Find a way to generate schema cache: `db/schema_cache.yml` #862

schneems · 2019-03-22T18:38:50Z

There's a cool feature called the schema cache: https://kirshatrov.com/2016/12/13/schema-cache/

Here's some problems with using this feature on Heroku.

Problem 1

The officially sanctioned method to run database migrations is via release phase:

release: rake db:migrate

That is because this fires on slug promotion from staging to production and other times when no build is triggered. In short it fires every time your app is released.

The big limitation is that modifications to disk are not preserved in the release phase. So if you run migrations and then generate a schema cache, welp, that schema cache isn't going to do anything because it's saved as a disk modification which is discarded via release phase.
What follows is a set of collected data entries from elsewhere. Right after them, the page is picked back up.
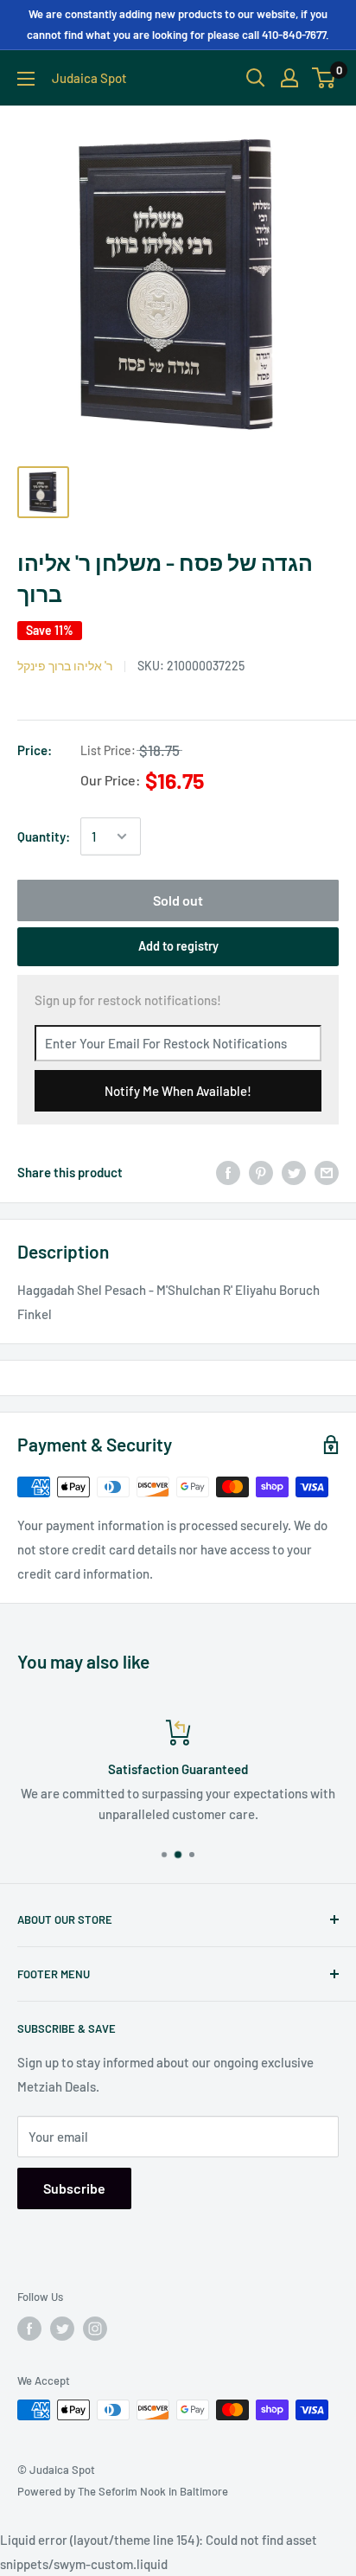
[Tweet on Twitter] (294, 1172)
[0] (324, 77)
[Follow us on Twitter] (62, 2328)
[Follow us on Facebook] (29, 2328)
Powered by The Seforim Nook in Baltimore (122, 2491)
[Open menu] (26, 79)
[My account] (289, 77)
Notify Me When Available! (178, 1091)
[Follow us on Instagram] (95, 2328)
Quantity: (43, 836)
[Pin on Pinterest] (261, 1172)
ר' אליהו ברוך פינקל (64, 665)
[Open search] (255, 77)
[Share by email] (327, 1172)
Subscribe (74, 2188)
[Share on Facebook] (228, 1172)
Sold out (178, 900)
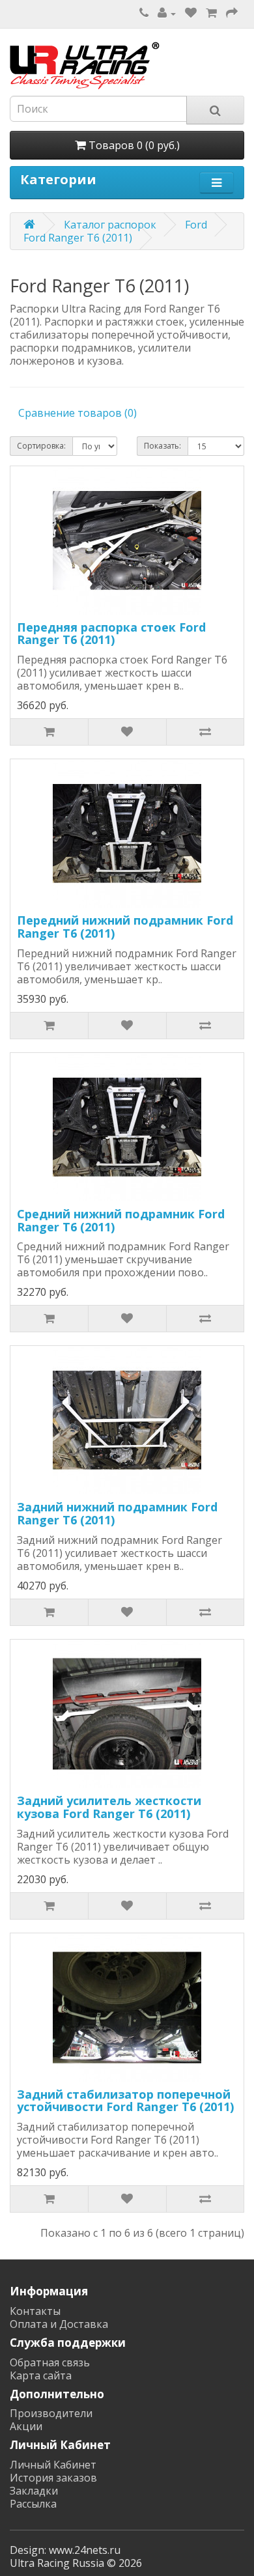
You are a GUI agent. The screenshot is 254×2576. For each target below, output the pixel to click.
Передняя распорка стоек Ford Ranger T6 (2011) (111, 633)
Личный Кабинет (53, 2464)
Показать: (162, 445)
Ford (196, 224)
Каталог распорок (110, 224)
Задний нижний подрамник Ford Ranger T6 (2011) (117, 1513)
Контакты (35, 2311)
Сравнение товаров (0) (77, 413)
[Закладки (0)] (191, 13)
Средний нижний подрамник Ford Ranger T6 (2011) (121, 1220)
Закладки (34, 2491)
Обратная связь (50, 2362)
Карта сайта (41, 2375)
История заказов (53, 2478)
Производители (51, 2413)
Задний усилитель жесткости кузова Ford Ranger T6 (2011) (109, 1807)
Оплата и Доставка (59, 2324)
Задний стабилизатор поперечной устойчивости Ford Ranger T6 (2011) (125, 2100)
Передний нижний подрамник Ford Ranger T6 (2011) (125, 926)
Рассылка (33, 2504)
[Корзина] (211, 13)
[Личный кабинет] (167, 13)
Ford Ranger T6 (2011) (77, 238)
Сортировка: (41, 445)
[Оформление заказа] (232, 13)
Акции (26, 2426)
Problem 2 See update at the bottom

Original:

We could generate the schema dump at build time instead of at release time, however what happens if you are deploying with a new migration. What will happen is this:

app deploys
- schema cache is generated
release phase fires
- new schema is updated
app boots using the data from the schema cache that is outdated.

Update: It turns out this is not correct. The schema cache falls back to the old behavior if it detects that the versions are not up to date https://github.com/rails/rails/blob/1d2f553d16d8e3ee1dd6622b96ad98a72ea98d2d/activerecord/lib/active_record/railtie.rb#L136-L141.

So in the best case, after deploys that migrate the database you'll not take advantage of the schema cache. In the worst case if you're deploying with a migration on every deploy, you would be no worse off.

The text was updated successfully, but these errors were encountered:

schneems · 2019-03-22T18:45:02Z

If you want to do this manually instead of automatically you can hook into rake assets:precompile for example:

Rake::Task["assets:precompile"].enhance do
  Rake::Task["db:migrate"].invoke
  Rake::Task["db:schema:cache:dump"].invoke
end

Then you also need to have the db:migrate task in your release phase if you're using pipelines.

The reason this works is it guarantees your schema cache is always updated right after the current migrations have been run. Then even if your slug is promoted from staging to production and your production database is migrated without generating a new schema cache, it should still hold all the values from the last time it was generated since that came from the same migration.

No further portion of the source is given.